L’administration de l’éducation nationale est la première responsable du découragement et de la lassitude des enseignants, de la vermoulure de cette institution. L’institution n’est pas le ministère, c’est le corps enseignant. Cette administration est la mère de tous les maux de l’école, donc d’une grande partie des maux futurs de notre société.
Organisation jésuitique (sois un cadavre entre les mains de tes supérieurs) et profondément dysfonctionnelle, elle a accompli la gageure de déshumaniser l’acte pourtant profondément humain d’enseigner, qui ne se limite pas à la transmission de savoirs mais parfois à remédier un peu aux plaies de l’âme des gosses à défaut de pouvoir améliorer la condition de leurs parents. A leur faire entrevoir qu’un jour ils deviendront un être complet capable de libre arbitre, apte à choisir en toute responsabilité de faire ce que la société considère comme le bien ou le mal, à décider de ne pas faire subir aux autres ce qu’ils ont subi – bref, un citoyen.
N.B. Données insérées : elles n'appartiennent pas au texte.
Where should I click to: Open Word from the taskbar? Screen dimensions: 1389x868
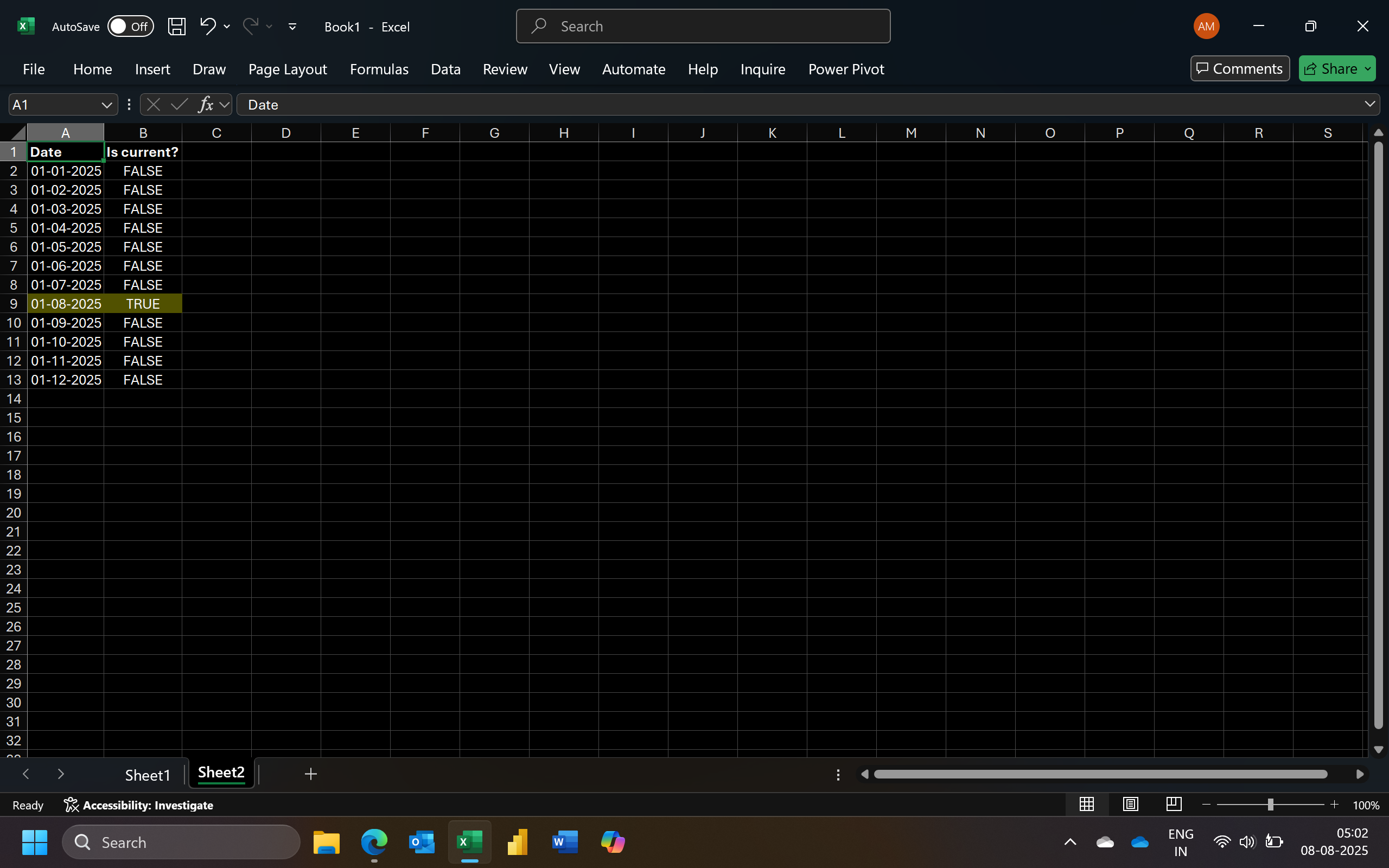tap(565, 842)
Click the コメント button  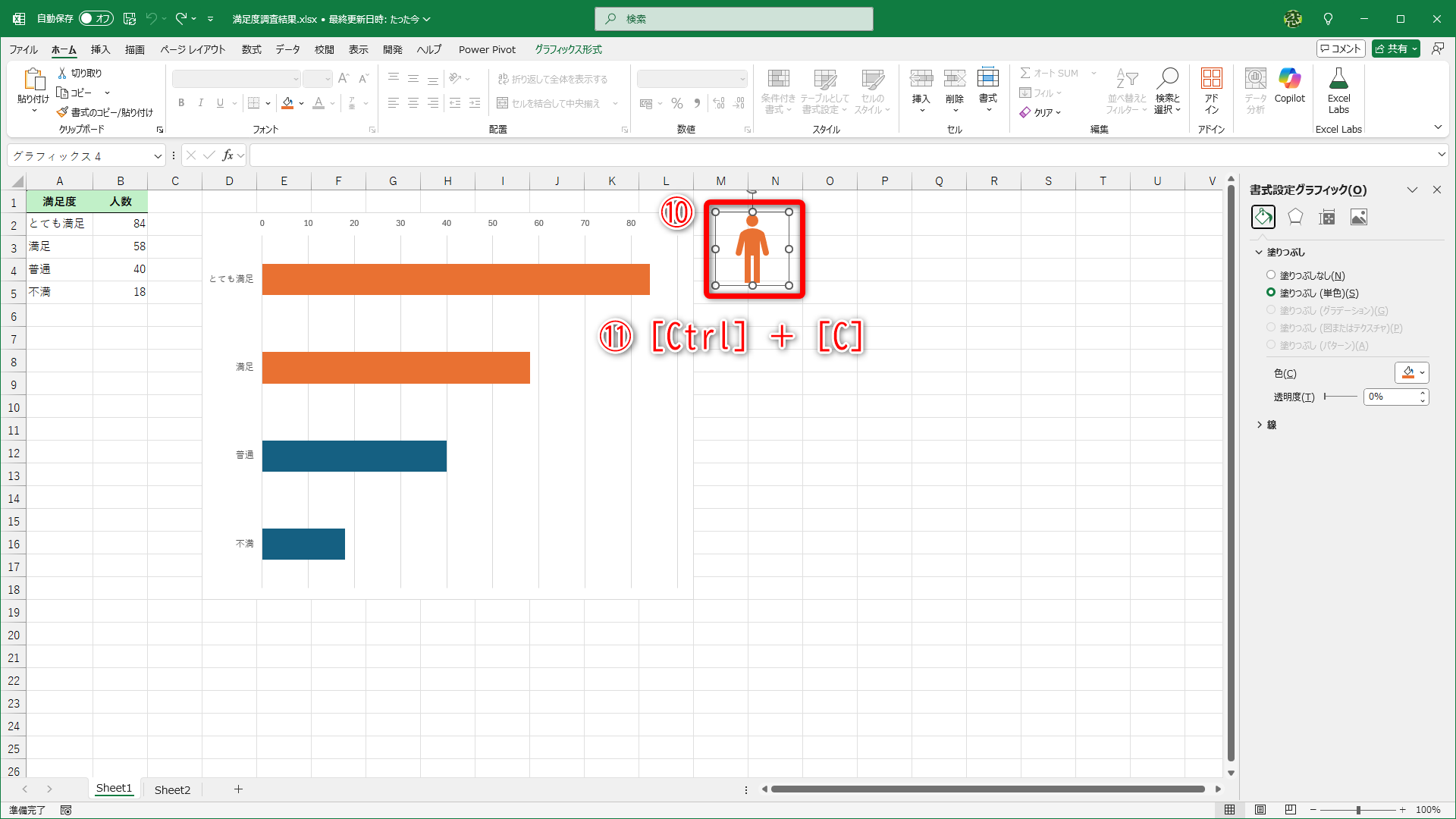pos(1341,49)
Cette administration, ce mammouth bien trop gras, ne protège que lui-même, pas les élèves, ni les enseignants. Et encore moins l’école, qu’elle n’est pas. Plutôt que de regarder en face ses turpitudes, ses faillites, ses errements, elle va faire porter à des enfants un chapeau que les oreilles les plus décollées ne retiendront pas. Elle va faire ployer leurs cous sous le fardeau d’une introspection dont peu d’adultes sont capables. Pour que puisse continuer à bruisser les manches de lustrine sur les buvards immaculés des bureaux sombres et poussiéreux, en attendant la pantoufle ou la retraite.
Une “auto-évaluation” de harcèlement, alors que des enfants de ces âges ont bien du mal à distinguer la honte de la colère, le ressentiment de la souffrance. Ressort implacable de conditionnement, en tout point analogue à l’auto-attestation de sortie durant les confinements. Après presque deux ans masqués toute la journée alors qu’on savait que cela n’avait strictement aucune utilité, vient l’injonction d’avoir pleine conscience de soi, des autres et du monde à partir de 8 ans ! Ce n’est pas l’école de la République que l’on nous prépare, mais le Lebensborn.
Ce n'est pas le Lebsensborn, car il ne s'agit pas d'élever une élite. À l'inverse, l'école actuelle en France a pour mission de fabriquer de la MHI, de la Matière Humaine Indifférenciée, des quasi-esclaves.